**What to work on**
Continue the passage on U.S. industrial research, starting right after its final sentence.

Document passage START

In 1990, the prevailing sense among technology watchers was that U.S. industrial research was in trouble, and that somebody had better do something about it quick. Nervous about Japanese competition in critical areas, democrats led a move to allocate $100 million for the Advanced Technology Program, 10 times more than President Bush had requested for the next fiscal year. Rejecting the administration’s largely hands-off industrial policy, the House passed the measure by more than 3 to 1.

How things change. In computers, communications, biotech and other key technology areas, America has surged to the front of the pack while Japanese industrial growth has stagnated. The real credit for the turnaround goes to the big companies such as General Electric, AT&T and Hewlett-Packard that downsized and restructured their research labs in the early 1990s, shifting resources formerly squandered on basic research toward meeting the technology needs of real-world customers. That’s according to Robert Buderi, a former editor at Business Week and a TR contributing writer, in his new book Engines of Tomorrow.

What Buderi heard in hundreds of interviews at dozens of companies was that their research labs had lost relevance and accountability, pumping out scientific papers and even Nobel Prizes-but contributing little to the corporate bottom line. Sometime between Sputnik and the breakup of the Soviet Union, industry
leaders had developed an unquestioning faith in the power of basic science to drive technological innovation. As Buderi shows in two excellent chapters on the history of industrial research, this faith was partly justified; it took only a handful of brilliant chemists and physicists to give birth to the German chemical and pharmaceutical powerhouses in the 1880s, for example. But this kind of research had been resultsdriven. During the Cold War, by contrast, the government and corporate spending lavished on research freed many scientists to ignore product development.

Document passage END
Raw data START

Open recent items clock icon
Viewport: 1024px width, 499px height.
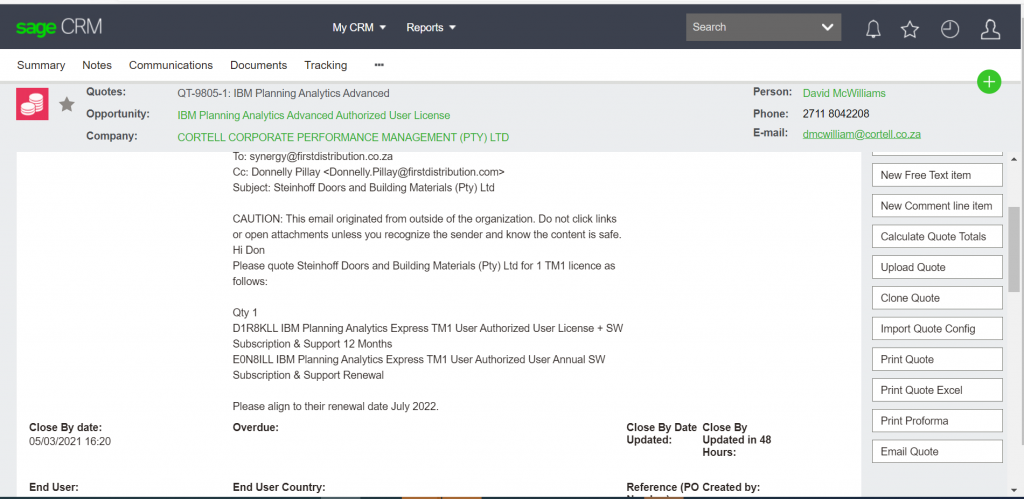(x=949, y=29)
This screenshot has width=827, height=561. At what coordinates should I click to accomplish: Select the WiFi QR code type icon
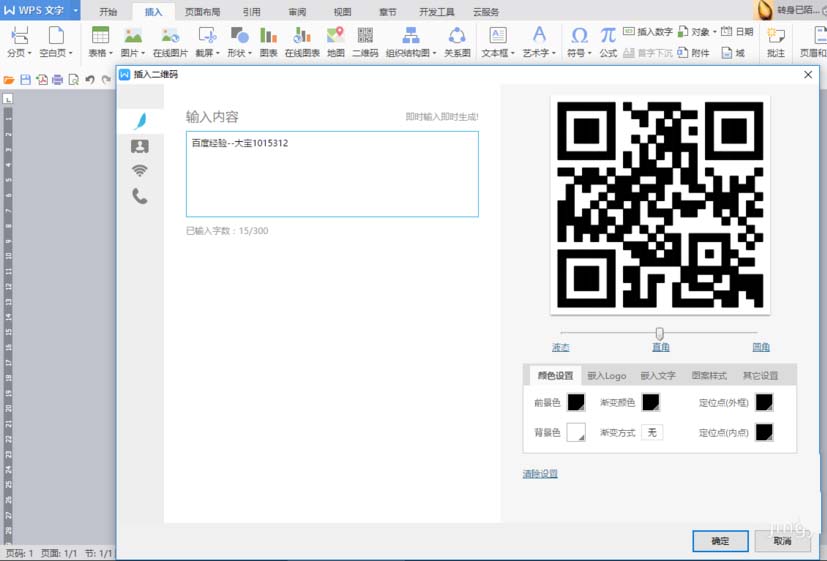(140, 170)
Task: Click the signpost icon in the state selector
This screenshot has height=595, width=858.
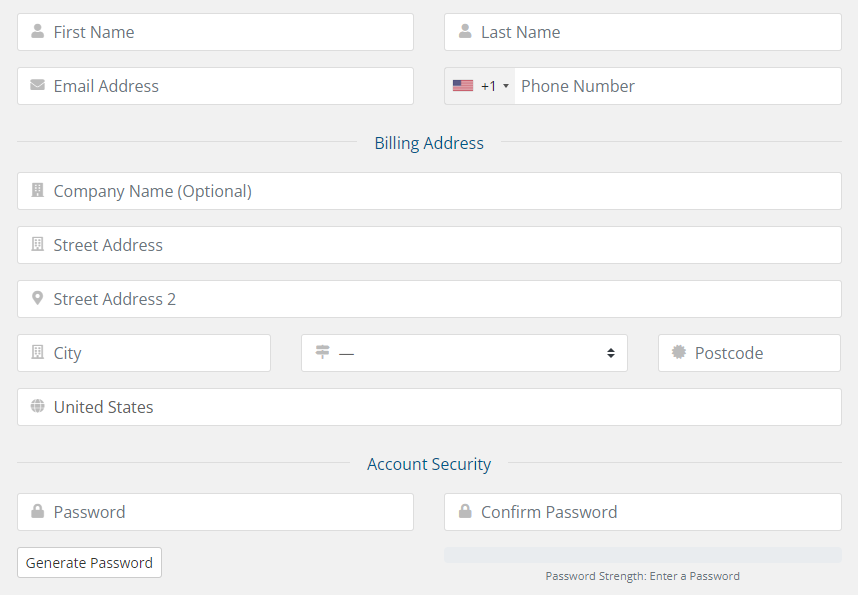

Raw data END

**Written reply**
Buderi’s remaining chapters detail how IBM, Siemens, Bell Labs, GE and other industrial giants recognized and rectified this problem.Arno Penzias, the Bell Labs researcher who co-discovered the cosmic background radiation in 1965, exemplifies the change in thinking. As research vice president for the labs in 1989, Penzias realized that “the business units were going to need help, and we were going to have to do something about it.” He pushed through a reorganization that refocused the lab on a few key areas, such as lasers and silicon, and put researchers in closer touch with product developers. The reorganization ultimately led to the formation of Lucent, one of the bull market’s highest-flying technology companies.

Buderi’s narrative is flowing and lucid, and contains just enough detail to satisfy historians without overwhelming lay readers. My only criticism is that Buderi’s writing sometimes falls into the mixed metaphors endemic in the business world. At Bell Labs, he writes, “The dam only broke when a steel-nerved manager went against the grain.” But this is, as they say, a minor quibble. On the dog-eat-dog battlefield of business journalism, Engines of Tomorrow will get a lot of mileage.